Brief:
Using the records below, transcribe exactly only the lines from the one with "Where should I" through the end, both included, and drop every picture.

Dataset entries:
▬▬▬
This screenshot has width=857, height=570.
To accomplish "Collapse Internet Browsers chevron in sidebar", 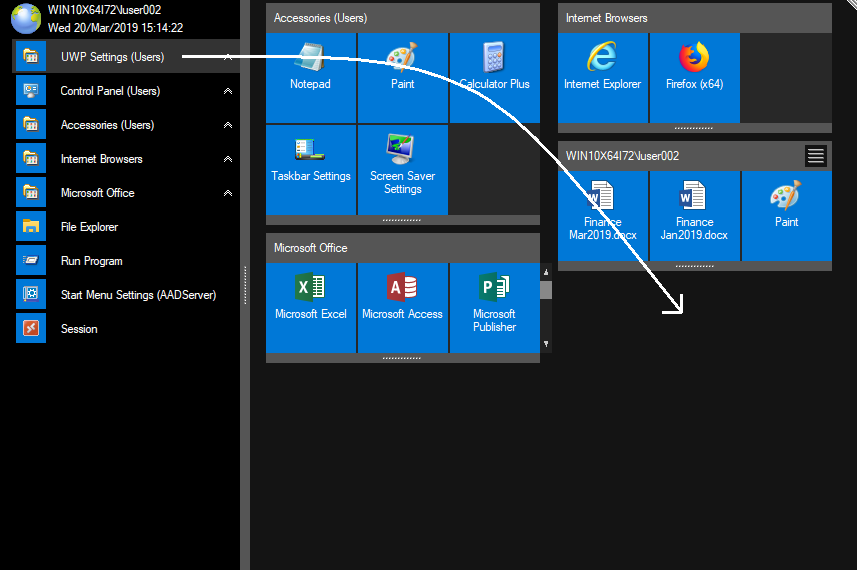I will [228, 159].
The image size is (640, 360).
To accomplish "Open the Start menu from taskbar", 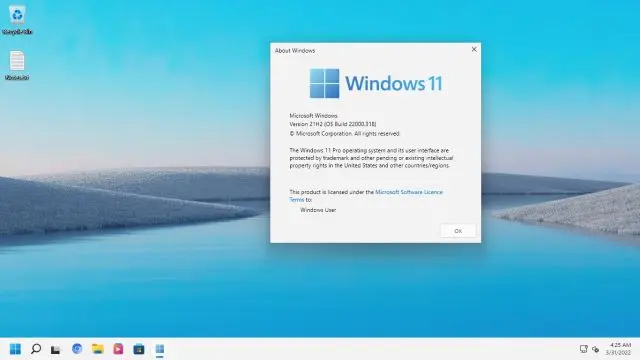I will [x=15, y=349].
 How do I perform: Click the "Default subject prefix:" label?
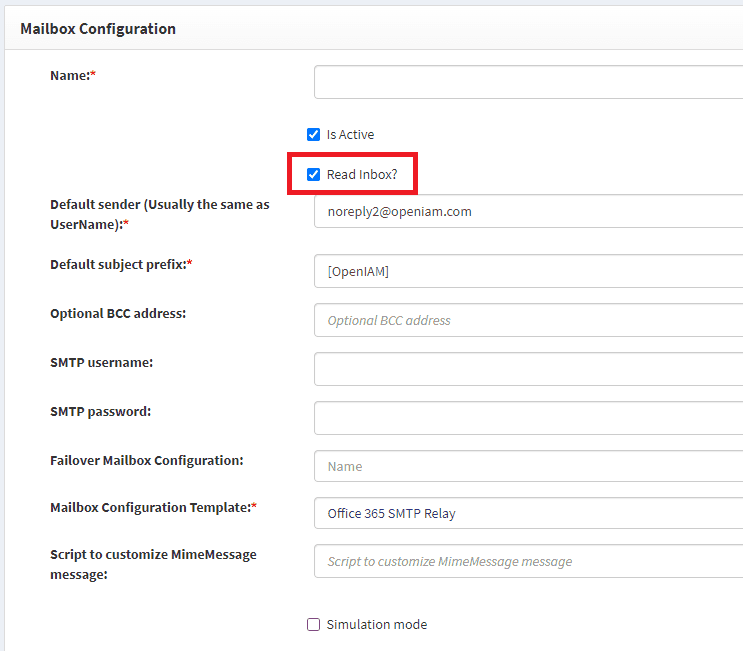[x=118, y=265]
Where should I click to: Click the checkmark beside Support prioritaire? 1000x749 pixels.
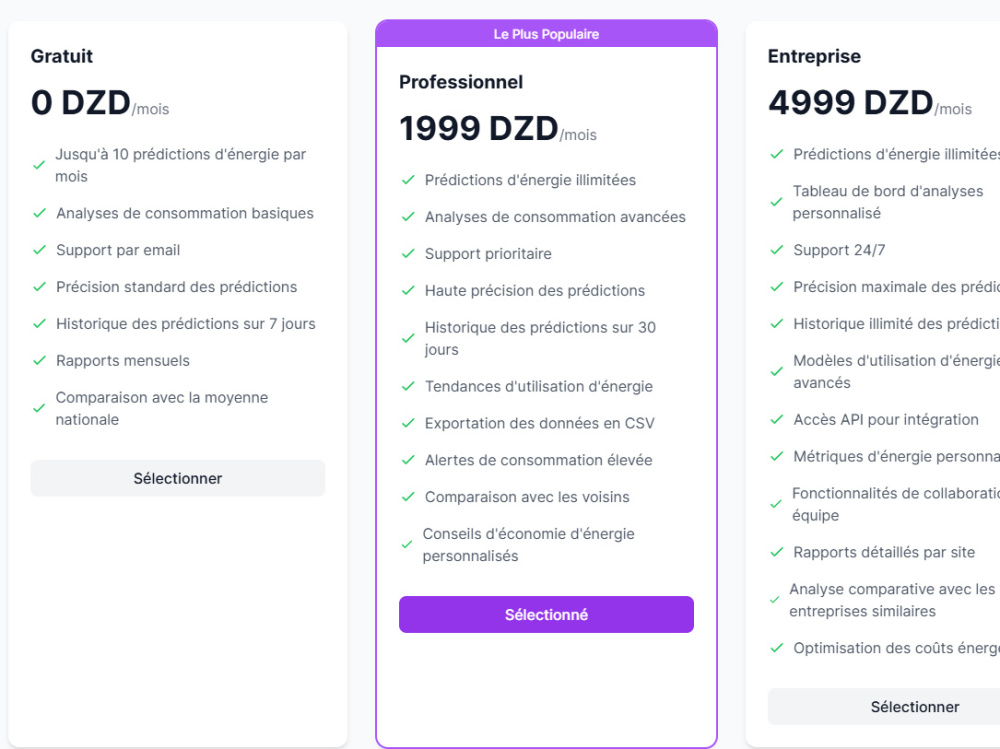408,253
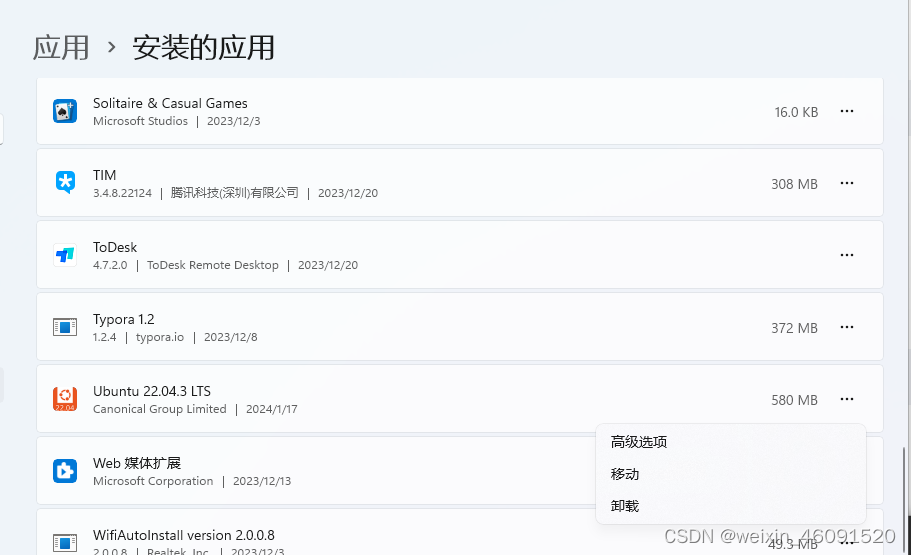Select 移动 in the context menu
The height and width of the screenshot is (555, 911).
click(x=625, y=474)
▬▬▬
Worked solution:
Where should I click to: Click the checkmark beside Support prioritaire? 1000x749 pixels.
408,253
Select 移动 in the context menu
The height and width of the screenshot is (555, 911).
click(x=625, y=474)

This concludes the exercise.